===== PASSAGE PROVIDED =====
Diferent apparatus sounds interesting, too, but no time to go in depth now.

The idea behind the useless goo was mainly a feedback mechanism.  I thought if the player tried a solvent, and got nothing, it could be confusing - they might think it's a bug.  I figured there needed to be something to concretely tell them that that was not the correct solvent. I was not intending that it ruin the vial or anything, it'd just be thrown away.

 

RAMBLINGS

You're correct that there would be wastage of minerals in what I described.  And further correct that irl, if you used the wrong solvent, the more likely result is probably nothing much happens, you still have the mineral.   The way I described it initially, the player might waste up to 300 units of  a given mineral, before they hit the fourth correct one (and that's assuming there's four solvents, there could be more or less). But I also intended that as part of the barrier to entry into the chemistry field - the notion you may have to waste some minerals.  It also reinforces the notion that chemistry is about experimentation and - yes - failure.  There would be the thrill of luck when you get the correct solvent the first time. 

 

If nothing happens with the wrong solvent, then the first stage is really just about mass-producing solvents, and whether the player has just one distillation flask, and so has to spread the experiments out over time, or they have four flasks and can do all four at once, and so get all four results in 1/4 the time of one flask.  Which is valid, it's a time sink, so a barrier. 

 

I'd originally considered another twist on the first stage of production - all minerals would be placed in a camp fire or forge, and be cooked until they were reduced to [mineral] char (it may be that the char disappears if heated beyond a certain temperature, so the player must watch it rather than just let it cook at max heat).  Then the char is ground up in the mortar and pestle. The twist there was going to be that a campfire or forge reduced the units gained.  Campfire perhaps you get only 25%, forge 50%.  And then there were going to be one or two higher tier tools that would return more (reduction furnace 75%, calcinator 100%) The idea behind this was, in the early stages the player was struggling to get enough material to experiment with.  Mass production would be out of the question.  But higher tiers would allow more efficient reduction.  In that scenario maybe they do not lose the mineral they put in the distillation flask.  Because they're going to have to lose 3 ingots worth of material getting enough to put in the flask in the first place.  In this scenario the player would still lose material, but it would be known from the start, rather than random.  I wonder if that would be less frustrating?  A forge is pretty easy to get, so losing one ingot to get 1 ingot isn't terrible, I'd say.  But even a 3:1 loss ratio (3 lost, 1 gained) doesn't seem terrible to me.  Most mineral pockets have far, far more than 4 ingots of ore, and this wastage only happens once at this stage, as long as the player takes notes on which solvents go with which minerals.
=====
* **EXERCISE 1**
Answer these questions from the passage on game chemistry:
(a) What was the useless goo mainly intended to be?
(b) Up to how many units of a given mineral might the player waste, as the mechanic was first described, before hitting the fourth correct solvent?
(c) What percentage of units would a forge yield in the char-reduction twist?
The passage on game chemistry and the listing have nothing to do with each other.
===== INFORMATION SHOWN =====
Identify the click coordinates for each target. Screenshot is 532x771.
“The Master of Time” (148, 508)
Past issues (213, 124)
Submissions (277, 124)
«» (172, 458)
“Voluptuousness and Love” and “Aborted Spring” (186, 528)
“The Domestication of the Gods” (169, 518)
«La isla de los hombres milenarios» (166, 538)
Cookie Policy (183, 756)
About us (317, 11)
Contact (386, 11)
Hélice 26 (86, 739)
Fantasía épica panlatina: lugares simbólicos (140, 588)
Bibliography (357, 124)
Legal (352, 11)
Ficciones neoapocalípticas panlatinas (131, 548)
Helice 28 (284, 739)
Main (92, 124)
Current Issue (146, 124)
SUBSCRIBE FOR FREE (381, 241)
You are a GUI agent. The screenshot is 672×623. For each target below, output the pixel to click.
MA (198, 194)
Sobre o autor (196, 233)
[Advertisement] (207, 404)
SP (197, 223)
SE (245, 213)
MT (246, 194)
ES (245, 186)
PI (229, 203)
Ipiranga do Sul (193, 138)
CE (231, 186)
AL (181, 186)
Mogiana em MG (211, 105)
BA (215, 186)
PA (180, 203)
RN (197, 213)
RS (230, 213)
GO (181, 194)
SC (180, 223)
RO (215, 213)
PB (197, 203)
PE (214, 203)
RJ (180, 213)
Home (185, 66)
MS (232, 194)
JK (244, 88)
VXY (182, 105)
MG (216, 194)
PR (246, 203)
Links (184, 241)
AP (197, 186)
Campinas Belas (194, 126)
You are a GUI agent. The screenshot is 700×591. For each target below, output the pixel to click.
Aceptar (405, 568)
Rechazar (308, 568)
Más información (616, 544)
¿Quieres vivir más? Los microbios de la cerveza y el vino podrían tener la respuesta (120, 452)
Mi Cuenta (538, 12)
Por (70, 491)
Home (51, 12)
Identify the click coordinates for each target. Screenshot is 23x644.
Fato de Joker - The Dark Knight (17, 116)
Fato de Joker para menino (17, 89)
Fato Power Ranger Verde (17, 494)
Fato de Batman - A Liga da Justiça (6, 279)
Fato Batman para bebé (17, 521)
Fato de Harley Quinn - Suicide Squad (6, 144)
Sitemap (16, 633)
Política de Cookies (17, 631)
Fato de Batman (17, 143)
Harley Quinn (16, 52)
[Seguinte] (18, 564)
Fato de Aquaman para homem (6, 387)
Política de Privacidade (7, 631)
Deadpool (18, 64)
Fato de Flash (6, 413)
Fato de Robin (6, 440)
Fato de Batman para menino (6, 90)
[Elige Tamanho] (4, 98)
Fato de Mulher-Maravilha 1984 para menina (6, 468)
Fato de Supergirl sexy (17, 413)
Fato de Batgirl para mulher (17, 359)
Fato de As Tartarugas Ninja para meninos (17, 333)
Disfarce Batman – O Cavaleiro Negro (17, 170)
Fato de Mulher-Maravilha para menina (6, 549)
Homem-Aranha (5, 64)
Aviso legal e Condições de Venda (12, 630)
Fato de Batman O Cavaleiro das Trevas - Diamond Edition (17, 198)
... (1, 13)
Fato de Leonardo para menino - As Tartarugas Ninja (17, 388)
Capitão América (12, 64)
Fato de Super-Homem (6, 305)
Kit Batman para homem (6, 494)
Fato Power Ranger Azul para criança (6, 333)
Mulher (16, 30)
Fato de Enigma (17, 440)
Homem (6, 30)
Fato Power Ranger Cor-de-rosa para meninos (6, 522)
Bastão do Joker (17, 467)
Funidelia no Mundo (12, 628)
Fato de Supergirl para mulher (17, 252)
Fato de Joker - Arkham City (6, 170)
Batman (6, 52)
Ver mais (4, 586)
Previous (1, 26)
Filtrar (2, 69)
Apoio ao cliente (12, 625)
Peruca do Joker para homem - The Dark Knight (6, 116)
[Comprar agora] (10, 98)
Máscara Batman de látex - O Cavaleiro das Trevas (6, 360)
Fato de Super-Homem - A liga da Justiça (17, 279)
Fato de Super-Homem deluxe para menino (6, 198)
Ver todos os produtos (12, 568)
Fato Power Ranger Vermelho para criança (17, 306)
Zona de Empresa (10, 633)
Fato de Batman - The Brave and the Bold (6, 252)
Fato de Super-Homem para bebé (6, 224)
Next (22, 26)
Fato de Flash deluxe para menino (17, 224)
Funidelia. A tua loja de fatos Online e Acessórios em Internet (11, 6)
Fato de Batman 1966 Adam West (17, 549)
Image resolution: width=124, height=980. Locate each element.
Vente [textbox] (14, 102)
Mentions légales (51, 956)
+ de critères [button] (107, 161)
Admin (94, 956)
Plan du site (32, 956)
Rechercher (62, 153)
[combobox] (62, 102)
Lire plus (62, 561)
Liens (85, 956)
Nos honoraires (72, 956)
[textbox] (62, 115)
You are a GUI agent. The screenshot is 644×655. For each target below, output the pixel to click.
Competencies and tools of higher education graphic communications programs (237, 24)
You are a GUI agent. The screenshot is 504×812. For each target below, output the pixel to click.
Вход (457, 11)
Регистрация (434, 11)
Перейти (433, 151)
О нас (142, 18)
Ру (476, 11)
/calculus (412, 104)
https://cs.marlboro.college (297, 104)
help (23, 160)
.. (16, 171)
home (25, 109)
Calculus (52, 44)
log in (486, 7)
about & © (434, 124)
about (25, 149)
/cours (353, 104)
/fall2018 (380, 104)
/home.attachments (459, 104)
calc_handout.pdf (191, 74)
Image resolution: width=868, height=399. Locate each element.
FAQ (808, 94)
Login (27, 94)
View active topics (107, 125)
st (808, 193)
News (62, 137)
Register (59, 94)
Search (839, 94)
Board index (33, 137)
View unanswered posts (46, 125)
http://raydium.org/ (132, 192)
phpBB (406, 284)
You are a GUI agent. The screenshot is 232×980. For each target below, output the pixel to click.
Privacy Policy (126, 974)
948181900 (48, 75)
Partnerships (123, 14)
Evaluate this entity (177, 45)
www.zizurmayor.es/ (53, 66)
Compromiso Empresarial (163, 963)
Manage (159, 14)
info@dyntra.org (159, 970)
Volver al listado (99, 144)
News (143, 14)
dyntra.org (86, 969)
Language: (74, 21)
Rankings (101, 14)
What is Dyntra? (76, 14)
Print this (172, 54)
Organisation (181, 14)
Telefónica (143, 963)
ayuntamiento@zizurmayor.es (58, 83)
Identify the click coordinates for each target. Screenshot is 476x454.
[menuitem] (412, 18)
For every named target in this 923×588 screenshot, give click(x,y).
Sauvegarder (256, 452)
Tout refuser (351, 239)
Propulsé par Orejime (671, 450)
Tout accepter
=====
* **EXERCISE 2**
Reproduce the lines of the listing, starting at its first line and ending at the line containing "Current Issue (146, 124)".

* **TASK RESPONSE 1**
(a) A feedback mechanism.
(b) Up to 300 units.
(c) 50%.

* **TASK RESPONSE 2**
Identify the click coordinates for each target. Screenshot is 532x771.
“The Master of Time” (148, 508)
Past issues (213, 124)
Submissions (277, 124)
«» (172, 458)
“Voluptuousness and Love” and “Aborted Spring” (186, 528)
“The Domestication of the Gods” (169, 518)
«La isla de los hombres milenarios» (166, 538)
Cookie Policy (183, 756)
About us (317, 11)
Contact (386, 11)
Hélice 26 (86, 739)
Fantasía épica panlatina: lugares simbólicos (140, 588)
Bibliography (357, 124)
Legal (352, 11)
Ficciones neoapocalípticas panlatinas (131, 548)
Helice 28 (284, 739)
Main (92, 124)
Current Issue (146, 124)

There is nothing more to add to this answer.